Lets try our friend Google instead... searching for 02347-1125 give us the personal web site of Steve Douillette.

But how can we be sure that this is the letter Mr. Douillette recieved and diligently forwarded to godaddy to warn other customers? I wonder where Steve registered his domain name steve-d.com.

If you want to be anonymous, please be careful with what you post online.

This is illegal. See 39 USC 3005

[Animats]

It's illegal to send out a solicitation that looks like a bill. And the rules on that were tightened up recently. See the relevant sections of the postal regulations. There are some very specific requirements on sending out stuff that looks like bills. Like "THIS IS NOT A BILL", in 30-point type.
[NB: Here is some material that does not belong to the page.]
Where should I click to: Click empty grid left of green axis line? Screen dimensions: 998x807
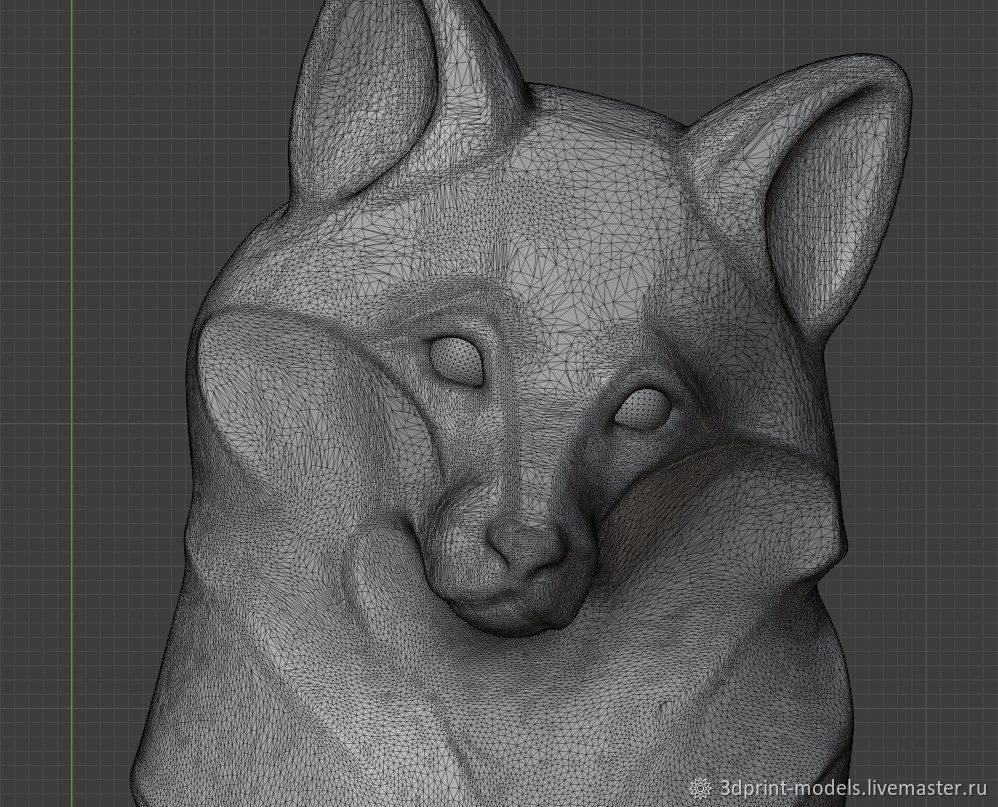tap(35, 400)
See below.

• Any otherwise mailable matter that reasonably could be considered a bill, invoice, or statement of account due, but is in fact a solicitation for an order, is nonmailable unless it conforms to 1.2 through 1.6. A nonconforming solicitation constitutes prima facie evidence of violation of 39 USC 3005. Compliance with this section does not avoid violation of Section 3005 if any part of the solicitation or any information with it misrepresents a material fact to the addressee (e.g., misleading the addressee about the identity of the sender of the solicitation or about the nature or extent of the goods or services offered may be a violation of Section 3005).
• 1.2 Required Disclaimer
  The solicitation must bear on its face either the disclaimer required by 39 USC 3001(d)(2)(A) or the notice: THIS IS NOT A BILL. THIS IS A SOLICITATION. YOU ARE UNDER NO OBLIGATION TO PAY THE AMOUNT STATED ABOVE UNLESS YOU ACCEPT THIS OFFER. The statutory disclaimer or the alternative notice must be displayed in conspicuous boldface capital letters of a color prominently contrasting with the background against which it appears, including all other print on the face of the solicitation and that are at least as large, bold, and conspicuous as any other print on the face of the solicitation but not smaller than 30-point type (see Exhibit 1.2).
• 1.3 Surrounding Matter
  The notice or disclaimer required by this section must be displayed conspicuously apart from other print on the page immediately below each portion of the solicitation that reasonably could be construed to specify a monetary amount due and payable by the recipient. It must not be preceded, followed, or surrounded by words, symbols, or other matter that reduces its conspicuousness or that introduces, modifies, qualifies, or explains the required text, such as "Legal Notice Required by Law."

If you get a solicitation that looks like a bill, and you don't see those disclaimers in huge type, contact the U.S. Postal Inspection Service.